Resurrecting this thread for a recent patient I sort of had: Rexulti, Risperdal, Lamictal, Topamax, Neurontin, Lithium, Pristiq, Viibryd, Vyvanse, and Ativan. Some of these are over the recommended doses and some way under. I can't even comprehend it.

I like the Viibryd-Vyvanse combo. Fun to say, fun to prescribe, probably fun to take.
 
Probably for a new thread: so when you inherit a patient on one of these meds lists, and for added fun, you cannot NOT see them, where do you begin?
My plan would be:
1) Empathize with the pain/distress they must be in to end up on so many medications.
2) Observe that they still aren't well, and that's why they're seeing you.
3) Comment that the medications likely aren't the answer, but may in fact being making things worse by messing with brain chemistry.
4) Suggest plan of lots of therapy and slowly bring down 1 medication at a time.
5) Take the afternoon off since the patient will never see you again.

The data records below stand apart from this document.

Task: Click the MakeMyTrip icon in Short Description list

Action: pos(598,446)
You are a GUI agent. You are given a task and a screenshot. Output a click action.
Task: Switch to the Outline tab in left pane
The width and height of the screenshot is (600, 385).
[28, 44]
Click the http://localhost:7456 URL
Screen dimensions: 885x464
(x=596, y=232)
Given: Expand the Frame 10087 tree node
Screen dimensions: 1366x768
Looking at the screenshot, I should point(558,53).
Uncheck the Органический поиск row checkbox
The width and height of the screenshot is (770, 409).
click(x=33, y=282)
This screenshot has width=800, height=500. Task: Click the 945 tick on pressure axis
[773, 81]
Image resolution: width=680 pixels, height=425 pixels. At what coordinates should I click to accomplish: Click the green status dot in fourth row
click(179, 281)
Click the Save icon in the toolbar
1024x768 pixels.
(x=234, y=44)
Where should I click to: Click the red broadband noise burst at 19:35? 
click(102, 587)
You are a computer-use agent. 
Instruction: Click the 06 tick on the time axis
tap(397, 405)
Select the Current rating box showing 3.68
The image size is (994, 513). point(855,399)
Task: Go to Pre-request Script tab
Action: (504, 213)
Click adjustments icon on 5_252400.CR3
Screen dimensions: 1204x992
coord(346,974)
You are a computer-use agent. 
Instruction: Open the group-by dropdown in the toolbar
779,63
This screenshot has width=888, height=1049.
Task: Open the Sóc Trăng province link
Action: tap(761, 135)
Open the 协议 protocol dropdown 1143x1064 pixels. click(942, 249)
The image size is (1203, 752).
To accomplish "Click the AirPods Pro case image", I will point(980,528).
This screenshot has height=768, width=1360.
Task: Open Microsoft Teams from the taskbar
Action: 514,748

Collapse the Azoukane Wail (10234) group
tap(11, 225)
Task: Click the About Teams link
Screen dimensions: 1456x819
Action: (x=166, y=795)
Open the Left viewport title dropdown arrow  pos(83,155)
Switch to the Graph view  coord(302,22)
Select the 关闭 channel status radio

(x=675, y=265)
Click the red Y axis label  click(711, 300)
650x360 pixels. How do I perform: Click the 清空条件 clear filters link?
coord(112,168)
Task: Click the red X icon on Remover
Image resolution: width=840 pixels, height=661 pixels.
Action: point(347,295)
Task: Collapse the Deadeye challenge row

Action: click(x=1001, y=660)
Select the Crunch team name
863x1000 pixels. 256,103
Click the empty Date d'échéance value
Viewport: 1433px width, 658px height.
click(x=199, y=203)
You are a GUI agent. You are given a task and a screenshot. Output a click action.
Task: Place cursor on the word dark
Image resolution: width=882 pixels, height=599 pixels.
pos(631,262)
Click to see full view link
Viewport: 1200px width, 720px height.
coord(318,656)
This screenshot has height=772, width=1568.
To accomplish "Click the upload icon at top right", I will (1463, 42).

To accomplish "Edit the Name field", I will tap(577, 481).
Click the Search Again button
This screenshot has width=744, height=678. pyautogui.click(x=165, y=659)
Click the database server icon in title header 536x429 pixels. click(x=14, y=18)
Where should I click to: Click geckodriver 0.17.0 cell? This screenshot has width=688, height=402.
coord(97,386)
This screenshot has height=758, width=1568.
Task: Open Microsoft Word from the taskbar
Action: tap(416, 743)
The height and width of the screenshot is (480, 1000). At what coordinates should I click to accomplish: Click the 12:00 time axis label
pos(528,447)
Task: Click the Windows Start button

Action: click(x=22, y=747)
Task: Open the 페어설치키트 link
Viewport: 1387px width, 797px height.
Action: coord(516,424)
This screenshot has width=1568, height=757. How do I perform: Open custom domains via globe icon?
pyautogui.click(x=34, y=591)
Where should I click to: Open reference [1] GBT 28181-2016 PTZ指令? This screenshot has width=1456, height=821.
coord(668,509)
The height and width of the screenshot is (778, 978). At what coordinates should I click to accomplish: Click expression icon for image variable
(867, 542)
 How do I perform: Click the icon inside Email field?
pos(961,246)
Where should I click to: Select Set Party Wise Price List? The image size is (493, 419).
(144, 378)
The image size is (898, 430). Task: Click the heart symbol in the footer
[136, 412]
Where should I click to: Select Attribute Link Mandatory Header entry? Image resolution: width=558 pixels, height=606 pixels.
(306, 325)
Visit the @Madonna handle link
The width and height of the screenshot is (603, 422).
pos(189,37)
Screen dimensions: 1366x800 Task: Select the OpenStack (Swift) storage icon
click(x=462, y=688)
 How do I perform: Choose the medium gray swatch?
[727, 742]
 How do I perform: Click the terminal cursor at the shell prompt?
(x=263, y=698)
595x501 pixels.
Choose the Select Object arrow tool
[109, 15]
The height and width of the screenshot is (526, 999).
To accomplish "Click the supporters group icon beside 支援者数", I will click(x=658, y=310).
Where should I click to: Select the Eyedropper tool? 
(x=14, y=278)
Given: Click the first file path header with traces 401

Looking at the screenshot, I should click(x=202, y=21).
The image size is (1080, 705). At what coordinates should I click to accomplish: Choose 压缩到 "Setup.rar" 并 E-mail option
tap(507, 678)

Damn. These cases I'm quite afraid of in private practice since the likelihood of an adverse outcome is huge, liability is huge, and changing the medication regimen will undoubtedly be met with strong resistance. Good luck. Oh, and by the way, what happened in the visit? Did you change the regimen at all?
I only had the patient by phone call as the patient was getting admitted. So overnight, I continued things. It's up to the inpatient attending to fix it.
 
Resurrecting this thread for a recent patient I sort of had: Rexulti, Risperdal, Lamictal, Topamax, Neurontin, Lithium, Pristiq, Viibryd, Vyvanse, and Ativan. Some of these are over the recommended doses and some way under. I can't even comprehend it.

Rexulti, Vyvanse, and Viibryd are all brand-name drugs, and the generic desvenlafaxine ER is expensive for a generic, so this is quite an expensive mix of medications as well. Hopefully, the patient is at least getting some serious relief from it.
 
My plan would be:
1) Empathize with the pain/distress they must be in to end up on so many medications.
2) Observe that they still aren't well, and that's why they're seeing you.
3) Comment that the medications likely aren't the answer, but may in fact being making things worse by messing with brain chemistry.
4) Suggest plan of lots of therapy and slowly bring down 1 medication at a time.
5) Take the afternoon off since the patient will never see you again.

oh god this is depressingly and hilariously accurate...
 
My plan would be:
1) Empathize with the pain/distress they must be in to end up on so many medications.
2) Observe that they still aren't well, and that's why they're seeing you.
3) Comment that the medications likely aren't the answer, but may in fact being making things worse by messing with brain chemistry.
4) Suggest plan of lots of therapy and slowly bring down 1 medication at a time.
5) Take the afternoon off since the patient will never see you again.

Lost it at #5. So depressingly true.
 
600mg of Lamictal
2500mg of VPA
900mg of lithium

Seen in the PES.

Lost my crap, cried, had a panic attack, held the patient while he cried, we both had panic attacks, and then his wife slapped some sense back into me, and then sent him for liver w/u.
 
This thread was revived from 2012. And yet the problem of polypharmacy has probably only gotten worse since then. Since graduating from residency in 2013, I've definitely seen some patients in the community who were on 10+ psych meds. On a more national scale, in over four years, has anything improved on the psychopharm side of things? I'm asking - I actually don't know. But if not, why not, and what can we do about it?
 
600mg of Lamictal
2500mg of VPA
900mg of lithium

Seen in the PES.

Lost my crap, cried, had a panic attack, held the patient while he cried, we both had panic attacks, and then his wife slapped some sense back into me, and then sent him for liver w/u.


What is a liver work up? Do you mean an ultrasound? A CT? A biopsy? Why, in this case? Also why did you have a panic attack?
 
35mg/kg of VPA plus 600mg of LTG = hyperammonemia. I said liver workup, I meant a CMP and ammonia. Probably should have mentioned the confusion and asterixis huh.